Kaja Finkler (1994) Sacred Healing and Biomedicine compared.
In this article the author contrasts two healing systems, the “Sacred Healing” system with the “Biomedical” system. And she does this comparison with the aim of highlighting both differences and similarities not only in the ways they diagnose and treat patients but also in how they engage with people’s experience of illness and healing. The main point Finkler made is that in the “sacred healing” what is at stake is the treatment techniques and the persona of the healer is less important (she is only a medium of a spirit) whereas in the biomedical encounter the persona (and the need of assuring patient’s compliance) is important because the treatment itself is more uncertain. The first distinction Finkler suggests between these two systems is that one is secular (biomedicine) and the other sacred (sacred healing) and one wonder if her use of “sacred” permit or preclude understanding of this phenomenon. It is “sacred” because it is health care system and it is associated with a religious movement and lacks what medicine has (professional system, made by trained professionals, and legitimated by the state). Furthermore, these two systems have an epistemological difference (although people use them in many cases at once judging their success by the their treatment effects).
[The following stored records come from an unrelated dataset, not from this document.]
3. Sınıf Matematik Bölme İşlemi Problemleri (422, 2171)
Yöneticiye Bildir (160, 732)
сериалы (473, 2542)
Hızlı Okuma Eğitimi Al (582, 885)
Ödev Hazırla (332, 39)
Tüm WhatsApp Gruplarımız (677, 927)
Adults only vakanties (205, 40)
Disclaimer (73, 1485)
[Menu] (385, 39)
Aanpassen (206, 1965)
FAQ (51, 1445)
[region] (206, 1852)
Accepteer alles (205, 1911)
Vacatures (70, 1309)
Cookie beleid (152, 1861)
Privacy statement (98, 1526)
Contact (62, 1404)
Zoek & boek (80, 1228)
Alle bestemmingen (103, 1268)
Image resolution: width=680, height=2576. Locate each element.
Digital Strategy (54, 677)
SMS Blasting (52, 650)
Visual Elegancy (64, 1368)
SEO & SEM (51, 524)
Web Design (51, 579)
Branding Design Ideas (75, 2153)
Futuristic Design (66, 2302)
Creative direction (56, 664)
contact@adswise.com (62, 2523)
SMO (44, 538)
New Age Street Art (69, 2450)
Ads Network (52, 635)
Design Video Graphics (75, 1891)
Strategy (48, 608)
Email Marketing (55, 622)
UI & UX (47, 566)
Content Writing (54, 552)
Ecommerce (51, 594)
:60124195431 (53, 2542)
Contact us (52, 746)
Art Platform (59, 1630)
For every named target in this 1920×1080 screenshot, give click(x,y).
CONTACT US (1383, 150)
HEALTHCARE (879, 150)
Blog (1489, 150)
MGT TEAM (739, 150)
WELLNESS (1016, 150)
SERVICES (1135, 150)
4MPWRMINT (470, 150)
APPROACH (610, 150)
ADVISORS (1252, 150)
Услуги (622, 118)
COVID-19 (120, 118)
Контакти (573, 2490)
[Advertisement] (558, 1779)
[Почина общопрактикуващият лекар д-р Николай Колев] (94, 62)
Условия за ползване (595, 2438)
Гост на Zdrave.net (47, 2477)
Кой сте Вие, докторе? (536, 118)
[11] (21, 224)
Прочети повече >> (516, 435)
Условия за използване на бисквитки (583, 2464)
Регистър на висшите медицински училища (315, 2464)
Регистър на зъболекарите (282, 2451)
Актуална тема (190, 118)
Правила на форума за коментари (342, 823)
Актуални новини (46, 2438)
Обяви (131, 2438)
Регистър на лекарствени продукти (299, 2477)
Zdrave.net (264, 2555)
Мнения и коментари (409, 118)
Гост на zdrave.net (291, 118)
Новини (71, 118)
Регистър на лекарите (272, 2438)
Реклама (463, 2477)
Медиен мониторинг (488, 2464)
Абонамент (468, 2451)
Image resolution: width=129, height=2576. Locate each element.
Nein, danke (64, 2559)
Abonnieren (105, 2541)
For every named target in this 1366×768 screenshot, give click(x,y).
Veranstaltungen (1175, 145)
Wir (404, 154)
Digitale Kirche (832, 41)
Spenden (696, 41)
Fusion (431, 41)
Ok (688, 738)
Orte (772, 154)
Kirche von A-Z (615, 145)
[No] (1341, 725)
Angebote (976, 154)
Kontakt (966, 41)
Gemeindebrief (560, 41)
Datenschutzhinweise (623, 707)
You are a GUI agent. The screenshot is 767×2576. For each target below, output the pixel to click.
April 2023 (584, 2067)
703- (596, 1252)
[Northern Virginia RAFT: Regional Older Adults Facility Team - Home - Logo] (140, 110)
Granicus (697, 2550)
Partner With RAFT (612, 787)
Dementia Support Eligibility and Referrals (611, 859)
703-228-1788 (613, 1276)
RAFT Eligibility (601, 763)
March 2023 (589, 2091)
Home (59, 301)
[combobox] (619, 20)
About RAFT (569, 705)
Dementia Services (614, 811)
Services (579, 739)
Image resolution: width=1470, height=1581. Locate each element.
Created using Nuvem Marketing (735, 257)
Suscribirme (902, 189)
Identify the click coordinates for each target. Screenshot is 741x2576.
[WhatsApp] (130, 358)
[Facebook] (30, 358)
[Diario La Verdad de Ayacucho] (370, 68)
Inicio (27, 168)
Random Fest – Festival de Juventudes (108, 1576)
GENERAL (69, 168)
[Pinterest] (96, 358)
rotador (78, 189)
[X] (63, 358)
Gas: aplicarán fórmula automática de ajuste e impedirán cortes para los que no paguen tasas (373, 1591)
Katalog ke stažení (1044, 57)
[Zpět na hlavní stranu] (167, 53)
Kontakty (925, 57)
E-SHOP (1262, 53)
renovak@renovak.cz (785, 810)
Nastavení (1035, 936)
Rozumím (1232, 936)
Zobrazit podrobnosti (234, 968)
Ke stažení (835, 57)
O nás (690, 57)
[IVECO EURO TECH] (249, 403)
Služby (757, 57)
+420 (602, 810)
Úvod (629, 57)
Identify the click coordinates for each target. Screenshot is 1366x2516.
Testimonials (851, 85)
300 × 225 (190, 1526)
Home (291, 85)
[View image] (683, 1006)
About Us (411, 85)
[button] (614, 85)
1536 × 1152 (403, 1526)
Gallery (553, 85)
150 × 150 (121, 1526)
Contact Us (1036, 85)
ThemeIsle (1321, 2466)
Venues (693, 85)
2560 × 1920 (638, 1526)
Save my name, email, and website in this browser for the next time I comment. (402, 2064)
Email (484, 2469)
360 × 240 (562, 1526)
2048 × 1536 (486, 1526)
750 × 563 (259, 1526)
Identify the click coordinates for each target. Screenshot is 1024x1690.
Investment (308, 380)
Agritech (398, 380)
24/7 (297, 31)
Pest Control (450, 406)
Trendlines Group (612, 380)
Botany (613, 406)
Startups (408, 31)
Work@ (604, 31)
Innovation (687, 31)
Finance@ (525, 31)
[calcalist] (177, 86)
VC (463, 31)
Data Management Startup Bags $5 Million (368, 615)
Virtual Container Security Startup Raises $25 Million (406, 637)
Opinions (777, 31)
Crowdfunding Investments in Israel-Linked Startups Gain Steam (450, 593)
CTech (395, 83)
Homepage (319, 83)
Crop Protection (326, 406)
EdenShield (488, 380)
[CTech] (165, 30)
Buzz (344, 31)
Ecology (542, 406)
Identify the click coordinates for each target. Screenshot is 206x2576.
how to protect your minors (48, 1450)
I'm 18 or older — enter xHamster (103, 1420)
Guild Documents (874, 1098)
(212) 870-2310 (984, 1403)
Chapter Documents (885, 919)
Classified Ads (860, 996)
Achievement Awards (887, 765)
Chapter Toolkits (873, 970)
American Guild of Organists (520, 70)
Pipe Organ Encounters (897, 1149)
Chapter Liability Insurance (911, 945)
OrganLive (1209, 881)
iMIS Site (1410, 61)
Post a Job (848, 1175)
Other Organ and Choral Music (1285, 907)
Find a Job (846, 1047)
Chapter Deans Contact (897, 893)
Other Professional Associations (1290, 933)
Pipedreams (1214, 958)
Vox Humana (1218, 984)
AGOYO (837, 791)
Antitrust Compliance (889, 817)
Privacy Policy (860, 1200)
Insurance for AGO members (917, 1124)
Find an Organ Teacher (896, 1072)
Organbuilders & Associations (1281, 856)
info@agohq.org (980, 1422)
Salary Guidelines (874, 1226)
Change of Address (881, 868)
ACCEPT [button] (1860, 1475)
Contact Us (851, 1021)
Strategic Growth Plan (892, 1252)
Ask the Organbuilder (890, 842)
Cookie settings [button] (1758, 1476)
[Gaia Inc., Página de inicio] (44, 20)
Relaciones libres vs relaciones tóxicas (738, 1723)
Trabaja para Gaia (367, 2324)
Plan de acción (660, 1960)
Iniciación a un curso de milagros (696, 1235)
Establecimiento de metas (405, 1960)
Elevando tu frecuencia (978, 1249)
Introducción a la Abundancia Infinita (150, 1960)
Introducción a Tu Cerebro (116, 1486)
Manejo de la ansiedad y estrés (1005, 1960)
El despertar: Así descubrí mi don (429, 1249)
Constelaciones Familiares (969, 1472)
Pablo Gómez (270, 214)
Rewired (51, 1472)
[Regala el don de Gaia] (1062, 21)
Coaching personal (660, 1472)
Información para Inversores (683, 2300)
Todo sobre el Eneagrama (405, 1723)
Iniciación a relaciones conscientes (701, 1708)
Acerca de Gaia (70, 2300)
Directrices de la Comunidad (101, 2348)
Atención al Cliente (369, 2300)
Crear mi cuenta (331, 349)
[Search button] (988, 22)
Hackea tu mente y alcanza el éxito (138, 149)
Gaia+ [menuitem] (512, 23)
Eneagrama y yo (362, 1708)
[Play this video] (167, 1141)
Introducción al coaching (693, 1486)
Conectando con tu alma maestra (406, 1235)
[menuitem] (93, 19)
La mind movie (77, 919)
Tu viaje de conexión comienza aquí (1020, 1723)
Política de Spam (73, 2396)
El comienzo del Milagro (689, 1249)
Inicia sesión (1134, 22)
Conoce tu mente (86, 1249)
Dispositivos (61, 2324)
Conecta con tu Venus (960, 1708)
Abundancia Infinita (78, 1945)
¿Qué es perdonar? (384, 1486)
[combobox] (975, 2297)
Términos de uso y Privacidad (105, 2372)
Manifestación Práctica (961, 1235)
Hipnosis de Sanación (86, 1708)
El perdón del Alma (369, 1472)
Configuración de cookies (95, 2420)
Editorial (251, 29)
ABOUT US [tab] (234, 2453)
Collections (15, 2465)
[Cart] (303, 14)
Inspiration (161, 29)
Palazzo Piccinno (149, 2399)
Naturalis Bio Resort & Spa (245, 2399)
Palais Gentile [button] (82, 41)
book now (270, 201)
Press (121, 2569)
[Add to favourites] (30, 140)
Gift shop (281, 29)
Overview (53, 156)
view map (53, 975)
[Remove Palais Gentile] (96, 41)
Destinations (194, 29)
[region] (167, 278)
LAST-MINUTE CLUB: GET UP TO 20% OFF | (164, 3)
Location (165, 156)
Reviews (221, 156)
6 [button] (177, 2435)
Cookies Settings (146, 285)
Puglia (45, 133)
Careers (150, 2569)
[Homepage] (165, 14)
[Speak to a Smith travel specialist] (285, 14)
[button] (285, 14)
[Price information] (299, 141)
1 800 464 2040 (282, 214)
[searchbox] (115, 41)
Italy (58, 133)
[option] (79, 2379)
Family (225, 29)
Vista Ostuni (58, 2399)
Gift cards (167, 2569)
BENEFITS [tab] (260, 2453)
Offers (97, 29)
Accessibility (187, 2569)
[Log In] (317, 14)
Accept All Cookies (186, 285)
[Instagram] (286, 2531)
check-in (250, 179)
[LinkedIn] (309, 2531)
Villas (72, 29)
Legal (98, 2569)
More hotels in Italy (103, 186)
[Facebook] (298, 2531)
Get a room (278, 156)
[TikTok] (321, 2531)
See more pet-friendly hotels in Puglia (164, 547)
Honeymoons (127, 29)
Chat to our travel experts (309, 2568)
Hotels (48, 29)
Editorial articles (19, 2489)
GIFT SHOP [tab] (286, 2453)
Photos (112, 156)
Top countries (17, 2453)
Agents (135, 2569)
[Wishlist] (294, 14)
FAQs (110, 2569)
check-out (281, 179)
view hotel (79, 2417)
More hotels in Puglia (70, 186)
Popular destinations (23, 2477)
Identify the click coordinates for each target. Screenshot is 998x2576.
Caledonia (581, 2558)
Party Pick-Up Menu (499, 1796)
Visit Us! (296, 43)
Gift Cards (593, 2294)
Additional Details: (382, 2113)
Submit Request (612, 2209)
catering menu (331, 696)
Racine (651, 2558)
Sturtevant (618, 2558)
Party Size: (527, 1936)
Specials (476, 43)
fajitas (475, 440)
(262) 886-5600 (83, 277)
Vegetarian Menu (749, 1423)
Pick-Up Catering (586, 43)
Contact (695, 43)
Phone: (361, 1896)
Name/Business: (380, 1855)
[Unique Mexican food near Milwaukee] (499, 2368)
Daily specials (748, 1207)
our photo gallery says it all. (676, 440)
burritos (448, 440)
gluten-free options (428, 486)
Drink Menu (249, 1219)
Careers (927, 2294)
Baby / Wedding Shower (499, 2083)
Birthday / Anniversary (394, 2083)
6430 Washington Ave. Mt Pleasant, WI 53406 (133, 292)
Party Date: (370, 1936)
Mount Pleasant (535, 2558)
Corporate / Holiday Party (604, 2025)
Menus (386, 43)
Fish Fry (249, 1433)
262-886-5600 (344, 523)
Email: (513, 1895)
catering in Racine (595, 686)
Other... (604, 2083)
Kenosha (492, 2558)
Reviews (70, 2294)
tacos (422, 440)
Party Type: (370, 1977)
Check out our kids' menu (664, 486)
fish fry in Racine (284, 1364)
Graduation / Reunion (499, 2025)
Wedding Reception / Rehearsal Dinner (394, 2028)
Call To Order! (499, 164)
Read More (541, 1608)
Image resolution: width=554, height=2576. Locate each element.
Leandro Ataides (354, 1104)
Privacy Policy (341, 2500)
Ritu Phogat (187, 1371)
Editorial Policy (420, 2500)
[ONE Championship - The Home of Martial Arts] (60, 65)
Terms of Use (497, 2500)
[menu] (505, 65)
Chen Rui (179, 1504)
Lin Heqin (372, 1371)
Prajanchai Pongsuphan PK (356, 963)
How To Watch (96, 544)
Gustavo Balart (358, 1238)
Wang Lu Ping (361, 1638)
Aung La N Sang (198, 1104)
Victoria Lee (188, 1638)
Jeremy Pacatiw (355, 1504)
One central point in this analysis is that sacred healers are usually women (and though not mentioned biomedical professionals are usually men) who have experienced sickness before, have been cured with spiritism and then became healers themselves with the help of spirit protectors. The gender issue is not considered in Finkler’s analysis but I think should be highlighted more. One of main difference that I’ve found compelling is how different both systems consider the role of the “patient”. In biomedicine, it has a passive role in relation with the doctor constant pursue of finding right diagnosis and treatments, needs to comply (“adhere” is the usual term) with the treatment and is seen in isolation as an individual (usually as at the physiological level). In “sacred healing”, in contrast, patients are active and engage in their own healing processes trying to re-organize themselves and their families lives although the diagnosis in itself is less relevant. Finkler even says that a certain “passive catharsis” occur when “the healer tells the patient what the patient is experiencing, eliminating the need for patients active verbalization of their discomfort” (182). The healing processes in both cases are dissimilar: in biomedicine the physician uses his clinical judgments to change the image of the body (for instance, change diet under the physician’s perception of patient’s obesity) whereas in the sacred medicine the engagement with the “community of sufferers” work as support and produce a change in the experience of the body in itself. And there is another difference in that doctors tried to situate the cause of the malady chronologically and in a specific site of the body, whereas the sacred healers is expected to know what the patient is having since she already suffered similar conditions and because the spirit helping her “knows everything” as usually tells patients. There are other differences too, the sacred healing is supposed to be a progressive reordering of person existence, a gradual transformation of his/her life and of their families (many men after the healing quit drinking, or abusing their wives and kids), in fact they are changing the social relation in which patients live emphasizing in the congregation as part of the cure. Whereas biomedicine, instead, treats individuals’ bodies but fails to transform peoples’ lives.
One problem that I see in this article is certain essentialization of both sides. It is clear the analytical distinction the author made between both systems, but we keep thinking what else is going on between the sacred healers and the doctors. Finkler mentioned that patients were seeking for cure in both systems but then she does not say anything or bring more lights to these more pluralistic use of the patients of both types of healing.